Give every four-digit year that appears in the family memoir passage below, in order of appearance, each with the event the passage ties to it.

Document section
-=-=-
Left for Dead Read online

Page 10


  I hardly recall my father. He had suffered radiation exposure at Oak Ridge, and would die a lingering death in 1951. Mother, then forty-one, had me to support, along with my two older brothers: Howard, who was born in 1941, and Wayne, who came along in 1944. She continued working as a librarian, taught classes and attended night school at Emory, where she received her master’s degree. There was zero money in the house, but I didn’t once hear her complain.

  Ever practical, she suggested that my recently widowed Grandmother Olson come to live with us. Alice Olson would tell me on repeated occasions that when her husband, Carl, died, she had no will to go on living. Coming to help out her daughter-in-law, however, had given Alice a second life, a reason to go on. Still, hardly a day passed until her death in 1980 when she didn’t say, “I sure miss that old Swede of mine.”

  Mother saw her role as our provider. She worked extremely hard and was always gone. She figured that as long as she provided for us, she was doing what was necessary. To this day, she’ll say she did it “for you children.”

  Beck is not unlike my mother in that way. Both are models of practical self-sufficiency.

  She certainly would hug me and tell me that she loved me. But the person who brushed and braided my hair in the morning, and made sure I finished my oatmeal, was my grandmother.

  Alice and I slept together in the same room, with me on the rollaway bed, for as long as I can remember. During the day, she kept herself active doing everything from organizing postcards to looking at picture books with me. She did whatever she could without stepping on my mother’s toes. She always deferred to Edna—probably the only way these two strong-willed women were going to get along under the same roof.

  Big brother Howard—we always called him Howie—was my surrogate father, an essential figure in my girlhood, my adult life and the story of my family. He is key to understanding Beck and me.

  With my mother away most of the time, someone had to drive me to Girl Scout meetings and school functions and otherwise take a hand in guiding my development. Howie did that. I clearly remember showing Howie my report card, where I made all A’s. He said, “Why didn’t you make A-pluses?” I was crushed.

  Early on in my relationship with Peach, I was somewhat competitive with Howard, simply because he was awfully bright and capable. Whenever I’m around somebody like that, I tend to try to compete with him. I enjoy the give-and-take. Peach noticed that and suggested I stop it, and I did. Howard was too kind to correct me. I grew to love him as a brother.

  Peach:

  I realize this upbringing left me incomplete. A child needs two parents.

  Yet it did put starch in my spine. I think my mother, so competent and hardworking and focused on our material well-being, effectively deleted the word quit from my vocabulary. Whatever my situation, particularly my marriage, I make it work. In an odd way, she may also have predisposed me to accept Beck and his own single-minded pursuit of goals, so similar to hers. I certainly had no model at home of what a good marriage should be. As a result, when things later started going bad with Beck, I would think, Who knows? Maybe this is the way they all are.

  I was born in late August, which meant that I always was the youngest one in my class, a disadvantage I made sure not to repeat when our daughter Meg also was born in late August. Meg didn’t start kindergarten until after her sixth birthday.

  I made great grades but was a late bloomer socially, real quiet and shy. I don’t think I had a lot of self-assurance. That didn’t mean I avoided social situations, but I didn’t get much out of them, either. I’d go out with somebody and afterward just think, Yecch! One time, a guy I didn’t even know asked me to marry him. That certainly puzzled me. I remembered wondering what love really was. I was clueless.
-=-=-
Data

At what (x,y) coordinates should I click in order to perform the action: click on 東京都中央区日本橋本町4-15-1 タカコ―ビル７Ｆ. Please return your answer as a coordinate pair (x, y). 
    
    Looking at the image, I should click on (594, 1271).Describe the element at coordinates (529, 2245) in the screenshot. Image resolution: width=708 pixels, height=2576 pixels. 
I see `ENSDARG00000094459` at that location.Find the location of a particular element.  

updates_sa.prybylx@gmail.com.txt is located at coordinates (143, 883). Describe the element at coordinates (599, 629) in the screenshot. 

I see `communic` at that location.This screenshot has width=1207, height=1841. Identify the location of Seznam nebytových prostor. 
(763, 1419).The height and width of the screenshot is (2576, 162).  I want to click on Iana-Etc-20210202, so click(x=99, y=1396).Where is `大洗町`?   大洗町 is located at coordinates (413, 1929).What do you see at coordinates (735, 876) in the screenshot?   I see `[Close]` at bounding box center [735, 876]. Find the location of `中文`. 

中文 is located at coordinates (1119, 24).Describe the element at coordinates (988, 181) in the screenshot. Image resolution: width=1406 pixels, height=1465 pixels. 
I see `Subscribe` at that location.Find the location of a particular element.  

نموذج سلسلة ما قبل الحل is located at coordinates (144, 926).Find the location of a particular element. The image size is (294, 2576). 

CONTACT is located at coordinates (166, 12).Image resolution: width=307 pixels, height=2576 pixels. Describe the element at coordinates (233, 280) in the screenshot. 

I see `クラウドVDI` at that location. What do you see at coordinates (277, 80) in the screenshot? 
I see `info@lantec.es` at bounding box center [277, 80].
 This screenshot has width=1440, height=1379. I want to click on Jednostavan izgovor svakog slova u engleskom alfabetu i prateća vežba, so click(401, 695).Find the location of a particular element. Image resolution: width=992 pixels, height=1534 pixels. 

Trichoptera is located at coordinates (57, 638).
-=-=-
Result
- 1951: the father's death from radiation exposure suffered at Oak Ridge
- 1941: Howard's birth
- 1944: Wayne's birth
- 1980: the death of Grandmother Alice Olson